What you need to do: Where the listing below reaches the line containing "Image resolution: width=439", start writing out lines exactly, and stop once the line containing "Select the Signature" has been written.

Entries provided:
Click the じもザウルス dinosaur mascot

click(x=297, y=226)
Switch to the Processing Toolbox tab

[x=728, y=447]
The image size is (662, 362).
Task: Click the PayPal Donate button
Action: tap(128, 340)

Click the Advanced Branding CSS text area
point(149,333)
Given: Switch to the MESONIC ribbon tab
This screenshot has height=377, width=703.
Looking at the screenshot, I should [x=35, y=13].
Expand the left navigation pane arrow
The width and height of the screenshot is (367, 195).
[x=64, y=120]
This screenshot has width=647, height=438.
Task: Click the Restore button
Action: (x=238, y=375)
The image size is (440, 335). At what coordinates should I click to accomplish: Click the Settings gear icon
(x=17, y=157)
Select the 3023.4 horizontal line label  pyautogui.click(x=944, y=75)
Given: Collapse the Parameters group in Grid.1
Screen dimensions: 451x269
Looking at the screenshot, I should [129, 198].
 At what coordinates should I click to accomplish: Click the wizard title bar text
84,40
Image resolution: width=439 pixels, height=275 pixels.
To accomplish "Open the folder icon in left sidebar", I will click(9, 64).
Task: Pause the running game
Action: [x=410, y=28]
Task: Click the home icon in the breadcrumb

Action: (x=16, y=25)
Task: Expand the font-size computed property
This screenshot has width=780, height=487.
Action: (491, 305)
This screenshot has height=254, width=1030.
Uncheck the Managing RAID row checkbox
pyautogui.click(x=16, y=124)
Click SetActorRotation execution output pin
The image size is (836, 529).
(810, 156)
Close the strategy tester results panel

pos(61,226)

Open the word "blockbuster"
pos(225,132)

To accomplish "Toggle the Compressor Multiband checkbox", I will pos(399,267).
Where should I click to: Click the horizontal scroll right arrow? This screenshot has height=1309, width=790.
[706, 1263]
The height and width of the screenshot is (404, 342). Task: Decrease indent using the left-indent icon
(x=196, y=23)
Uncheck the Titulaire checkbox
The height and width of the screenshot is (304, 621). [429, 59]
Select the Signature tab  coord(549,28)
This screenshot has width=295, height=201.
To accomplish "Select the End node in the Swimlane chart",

Finished exercise:
Image resolution: width=439 pixels, height=275 pixels.
To accomplish "Open the folder icon in left sidebar", I will click(9, 64).
Task: Pause the running game
Action: [x=410, y=28]
Task: Click the home icon in the breadcrumb

Action: (x=16, y=25)
Task: Expand the font-size computed property
This screenshot has width=780, height=487.
Action: (491, 305)
This screenshot has height=254, width=1030.
Uncheck the Managing RAID row checkbox
pyautogui.click(x=16, y=124)
Click SetActorRotation execution output pin
The image size is (836, 529).
(810, 156)
Close the strategy tester results panel

pos(61,226)

Open the word "blockbuster"
pos(225,132)

To accomplish "Toggle the Compressor Multiband checkbox", I will pos(399,267).
Where should I click to: Click the horizontal scroll right arrow? This screenshot has height=1309, width=790.
[706, 1263]
The height and width of the screenshot is (404, 342). Task: Decrease indent using the left-indent icon
(x=196, y=23)
Uncheck the Titulaire checkbox
The height and width of the screenshot is (304, 621). [429, 59]
Select the Signature tab  coord(549,28)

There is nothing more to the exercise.